Again she nodded her response.

He paused for a moment, then began: "I learned your ship had been moved from its hangar, out onto the surface, and figured that meant you would be leaving Luna soon-perhaps sooner than you had led me to believe." He raised his eyebrows questioningly, and Susan nodded.

"I thought so. I tried to get in touch with you, and in the process stumbled across information about the technician-the one murdered while working on your LIN/C."

She winced.

"You were observed being escorted through the Survey Service compound," Clayton said, "and a bit of money across the proper palms bought the information that you were taken to Hyatt's office. I even learned about the airlock there. Of course, you were being taken out to the ship."

Again she tried to speak. She wanted to tell him that he was wrong, that she hadn't been going to the ship. She wanted to tell him about what had happened at the strangely deserted mining camp, about Hyatt's body and the man who had tried to kill her, but still she could not talk.

And then she realized that even if she could talk, even if she told him everything that had happened to her since she had left Luna City, he would not believe it. He couldn't. Here, in this world, the mining camp had been deserted for years. Clayton would remember it that way; there was no other way he could remember it.

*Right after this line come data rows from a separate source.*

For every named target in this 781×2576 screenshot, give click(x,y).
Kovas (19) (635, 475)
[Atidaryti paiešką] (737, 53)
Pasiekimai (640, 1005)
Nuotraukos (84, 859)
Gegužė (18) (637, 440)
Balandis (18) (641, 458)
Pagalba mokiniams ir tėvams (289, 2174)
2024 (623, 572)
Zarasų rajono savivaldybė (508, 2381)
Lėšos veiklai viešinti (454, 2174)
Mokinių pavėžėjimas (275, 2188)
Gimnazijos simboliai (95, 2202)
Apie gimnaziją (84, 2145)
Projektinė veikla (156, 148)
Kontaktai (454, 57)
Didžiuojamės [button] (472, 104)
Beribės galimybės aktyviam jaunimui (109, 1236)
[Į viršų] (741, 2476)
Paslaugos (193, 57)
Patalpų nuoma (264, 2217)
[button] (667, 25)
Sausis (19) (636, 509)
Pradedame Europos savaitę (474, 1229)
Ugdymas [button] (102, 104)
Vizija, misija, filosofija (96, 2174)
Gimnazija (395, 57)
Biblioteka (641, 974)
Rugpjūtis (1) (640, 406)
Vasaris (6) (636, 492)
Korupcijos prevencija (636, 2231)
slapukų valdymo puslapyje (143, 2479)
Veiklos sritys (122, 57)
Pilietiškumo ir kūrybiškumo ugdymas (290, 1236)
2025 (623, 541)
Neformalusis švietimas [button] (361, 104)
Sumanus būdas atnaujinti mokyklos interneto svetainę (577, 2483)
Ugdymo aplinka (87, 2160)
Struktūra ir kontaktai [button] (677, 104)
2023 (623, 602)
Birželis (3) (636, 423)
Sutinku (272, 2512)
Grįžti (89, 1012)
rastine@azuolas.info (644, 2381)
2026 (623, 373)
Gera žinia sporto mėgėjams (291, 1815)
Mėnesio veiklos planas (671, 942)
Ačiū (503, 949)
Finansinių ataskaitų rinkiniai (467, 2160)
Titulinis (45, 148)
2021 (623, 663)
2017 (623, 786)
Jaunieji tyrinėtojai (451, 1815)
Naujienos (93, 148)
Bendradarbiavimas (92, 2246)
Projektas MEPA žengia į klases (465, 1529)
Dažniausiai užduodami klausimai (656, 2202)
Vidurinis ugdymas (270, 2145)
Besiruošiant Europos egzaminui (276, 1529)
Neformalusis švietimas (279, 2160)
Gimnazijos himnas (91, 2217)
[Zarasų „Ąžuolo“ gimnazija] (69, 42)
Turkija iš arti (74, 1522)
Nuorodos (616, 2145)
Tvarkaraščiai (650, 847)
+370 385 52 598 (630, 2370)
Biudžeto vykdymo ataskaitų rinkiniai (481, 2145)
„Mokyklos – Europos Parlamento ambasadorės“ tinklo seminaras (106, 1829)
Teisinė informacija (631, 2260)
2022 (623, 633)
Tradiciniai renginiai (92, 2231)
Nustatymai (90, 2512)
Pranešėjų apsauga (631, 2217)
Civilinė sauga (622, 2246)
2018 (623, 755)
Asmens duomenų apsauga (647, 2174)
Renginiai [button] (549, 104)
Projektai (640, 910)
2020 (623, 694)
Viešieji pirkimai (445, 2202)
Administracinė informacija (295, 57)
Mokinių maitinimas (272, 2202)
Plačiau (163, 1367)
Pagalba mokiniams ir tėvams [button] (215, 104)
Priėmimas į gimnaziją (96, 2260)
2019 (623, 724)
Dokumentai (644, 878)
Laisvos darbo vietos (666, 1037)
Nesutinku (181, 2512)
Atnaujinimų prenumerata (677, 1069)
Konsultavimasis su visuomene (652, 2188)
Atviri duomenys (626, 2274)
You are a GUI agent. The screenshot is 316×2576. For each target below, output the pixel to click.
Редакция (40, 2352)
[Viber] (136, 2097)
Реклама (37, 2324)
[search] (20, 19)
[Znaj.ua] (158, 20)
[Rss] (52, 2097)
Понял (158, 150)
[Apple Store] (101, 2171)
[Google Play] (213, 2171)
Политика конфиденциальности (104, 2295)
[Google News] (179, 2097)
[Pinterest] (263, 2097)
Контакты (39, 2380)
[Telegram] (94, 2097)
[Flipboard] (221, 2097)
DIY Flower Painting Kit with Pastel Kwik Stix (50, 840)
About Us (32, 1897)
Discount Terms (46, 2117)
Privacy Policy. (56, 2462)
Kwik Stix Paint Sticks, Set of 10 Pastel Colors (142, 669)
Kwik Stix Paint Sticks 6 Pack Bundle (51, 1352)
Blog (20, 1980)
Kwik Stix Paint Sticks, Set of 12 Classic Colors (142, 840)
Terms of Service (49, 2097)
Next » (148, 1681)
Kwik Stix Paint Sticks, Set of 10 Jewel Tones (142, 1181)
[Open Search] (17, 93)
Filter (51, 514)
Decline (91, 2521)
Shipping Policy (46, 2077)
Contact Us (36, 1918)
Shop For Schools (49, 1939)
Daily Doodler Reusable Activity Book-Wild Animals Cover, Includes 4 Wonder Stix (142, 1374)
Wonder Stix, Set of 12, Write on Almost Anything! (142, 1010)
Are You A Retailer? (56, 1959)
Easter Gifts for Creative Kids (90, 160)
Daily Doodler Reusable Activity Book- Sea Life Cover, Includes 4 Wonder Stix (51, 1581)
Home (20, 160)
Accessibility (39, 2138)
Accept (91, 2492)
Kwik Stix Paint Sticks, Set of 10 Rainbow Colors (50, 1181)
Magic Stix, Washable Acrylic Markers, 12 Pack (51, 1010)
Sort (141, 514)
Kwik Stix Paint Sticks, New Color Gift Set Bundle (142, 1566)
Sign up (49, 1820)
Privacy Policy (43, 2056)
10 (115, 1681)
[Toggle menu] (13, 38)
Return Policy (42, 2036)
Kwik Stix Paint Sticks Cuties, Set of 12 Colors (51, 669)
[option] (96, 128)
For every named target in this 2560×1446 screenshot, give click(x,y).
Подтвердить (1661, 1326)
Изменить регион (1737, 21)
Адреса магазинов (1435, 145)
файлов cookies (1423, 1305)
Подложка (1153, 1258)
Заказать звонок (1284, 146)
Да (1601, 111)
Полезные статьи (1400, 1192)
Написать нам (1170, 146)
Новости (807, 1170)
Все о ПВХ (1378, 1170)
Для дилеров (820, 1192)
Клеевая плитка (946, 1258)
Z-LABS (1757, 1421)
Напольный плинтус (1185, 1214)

"I knew you didn't have your LIN/C," he continued, "so I used the Fleet computer's infrared locator to find you on the surface. The first pass, it missed you entirely, so I ran the program again." Susan hadn't yet arrived back in his world-in this time. "The second pass it picked you up, and I got a crawler and went out for you. It's a lucky thing I got to you when I did. A few more minutes and you would have been dead."

Clayton paused for a moment. Finally he said, "But that's enough for now. You need rest. And don't worry, they can't get at you here. I have a guard posted outside your door." He stood, then smiled down at her. After a few seconds he turned and went to the door. It irised open and he stepped into the corridor. The door irised closed.

In less than thirty seconds the room's sensors determined the lights were no longer needed, and they went out. Susan was left in the dark with her thoughts.

Again, as she had so often since that first attack, she felt horribly alone. No one would believe what was happening to her; no one could believe it. She wouldn't believe it herself, if it wasn't happening to her. It all seemed too unnatural, too unreal.

But what did it all mean?

Finally, some of it was beginning to make sense. Somehow those who were after her had the ability to jump through time. It seemed the pendants had something to do with it. Hers had saved her twice by displacing her in time.